None of this means that big business deserves nothing but praise. With some rare exceptions, many business people, as Friedman often pointed out, have long seen the government as a convenient way to get what they couldn’t get through free competition. That’s why antitrust was so often used not to protect consumers, but to protect less-efficient firms that fared poorly in the market. (See D. T. Armentano’s classic, Antitrust and Monopoly: Anatomy of a Policy Failure.)

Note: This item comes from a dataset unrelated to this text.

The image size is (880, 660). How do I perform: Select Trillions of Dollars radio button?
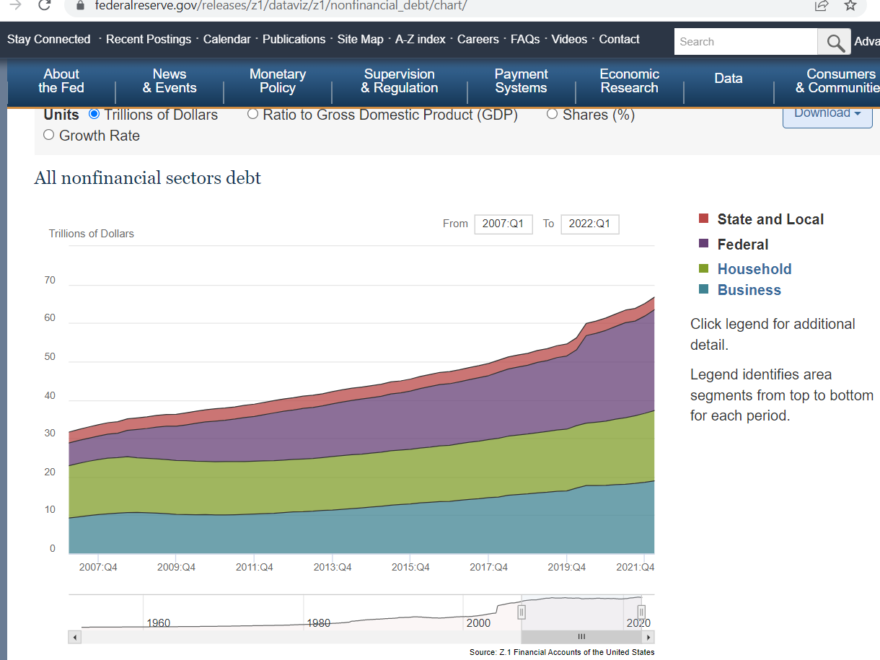pyautogui.click(x=94, y=114)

Moreover, we all should be bothered that the social network owners think it’s right to mediate what is true and false in their customers’ conversations and feeds. Social networks are private firms, but that doesn’t make anything they do a good thing. Besides, we may justifiably wonder how much of what they do in this regard is done to stave off government regulation from progressives. They know the eye of the state is upon them. Further, we may also suspect that the big networks have calculated that when regulation comes, they, the experts, would be called on to write the rules–as long as they are seen as behaving well.
The argument against antitrust law is that it misconstrues the market. When free it is not a static condition but a process in perpetual motion, in which entrepreneurs are always trying to profit by better serving customers. In an unmolested market the threat of potential competition would do as much to keep a single firm on the customers’ side as actual competition. So quantitative indicators are misleading. As D. T. Armentano says, high profits in an industry with one or two firms is not a barrier to new competition but an engraved invitation. Moreover, even a cartel agreement among a few sellers couldn’t prevent “cheating” by parties to increase revenues; nor could it prevent new entrants from taking advantage of the dominant firms’ disregard of consumer welfare.
Hawley’s bill declares, “It is the policy of the United States that the principal standard for evaluating the permissibility of practices under this Act is the protection of economic competition within the United States.’’ But “competition” is too abstract a thing to protect, and history shows that such a goal opens the gates to complaints from inefficient firms (or their advocates in the regulatory bureaucracy) that claim they are victims of efficient firms’ “anticompetitive” actions when in fact they are victims of their own inefficiency.
Instead of protecting competition (aka weak firms), let’s protect individual liberty for everyone.
The bill’s chances of passing a Congress controlled by the Democratic Party are nonexistent of course. But this isn’t because it would grant new controls over peaceful activities. Rather, it’s because Hawley’s motive is to rein in “woke” corporations. No doubt the Democrats will have their own antitrust bill before long.